Privilégiez les aliments faibles en graisses

Pour la préparation des plats à base de viande, de poulet ou de légumes. Utilisez des méthodes de cuisson faibles en matières grasses. Vous pouvez les griller, les cuire à l’eau ou la vapeur.

L’excès de plats gras ou frits rend la digestion difficile.

Pour ressentir le sentiment de satiété qui vous permettra de jeûner de longues heures,  ! Pensez à bien intégrer des aliments fibreux (relire notre article sur les fibres) et des protéines dans votre alimentation. (exemples de recettes riches en protéines) 

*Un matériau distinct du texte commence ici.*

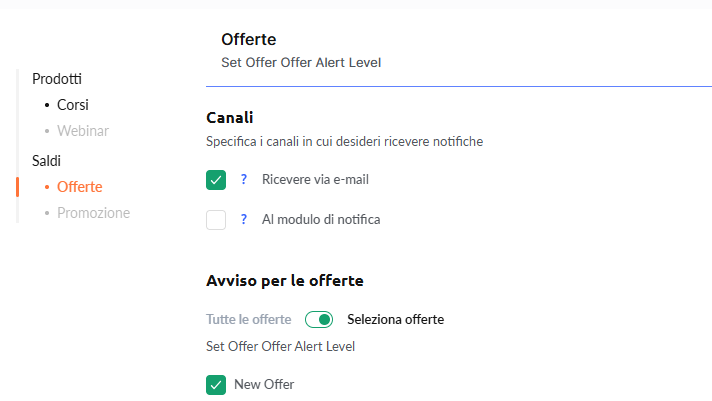Go to Promozione in the sidebar
The height and width of the screenshot is (401, 712).
93,212
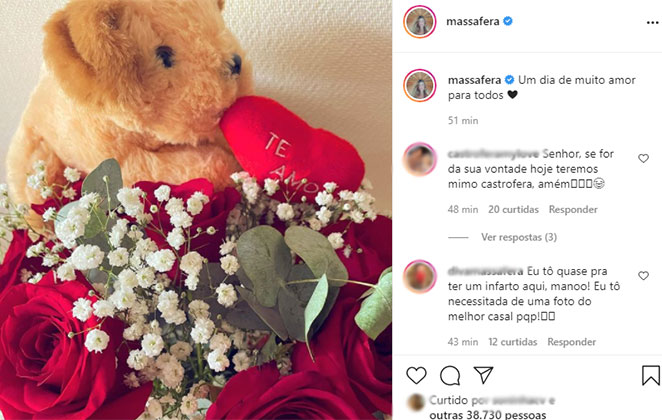Screen dimensions: 662x420
Task: Like the comment about infarto aqui
Action: pyautogui.click(x=643, y=276)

Dans tous les cas, vous serez amenés à bien intégrer des œufs. Ainsi que des légumes frais, des légumes cuits, des fruits, des fruits secs (noix, amandes)…. Egalement des féculents à base de farine complète (semoule, pain complet, boulgour, etc.)…

Prenez le temps !

Mangez lentement en prenant le temps de bien mâcher les aliments.

Faites une petite promenade avant de dormir . Cela aidera à la digestion, tout en étant bon pour la santé cardiovasculaire.

Moins de sport

Lors de vos activités quotidiennes en période de Ramadan; Il est important de ne pas vous exposer de manière excessive à de fortes chaleurs . D’éviter les activités pouvant entraîner une perte importante de liquide.

Ainsi, il est recommandé aux athlètes réguliers de continuer leurs activités sportives. En diminuant d’un tiers la durée et l’intensité de ces activités sportives quotidiennes par rapport au reste de l’année.

Dans tous les cas

Faites vous accompagner si vous pratiquez une activité sportive en période de Ramadan. Ou si votre activité professionnelle présente un caractère physique marqué (port de lourdes charges, exposition à des chaleurs importantes sur une longue durée, etc.).

Ne jeûnez pas sans consulter votre médecin si vous avez une maladie chronique ou si vous êtes enceinte . Les femmes atteintes de diabète, de problèmes de cœur ou d’hypertension et les femmes enceintes doivent consulter leur médecin avant de jeûner.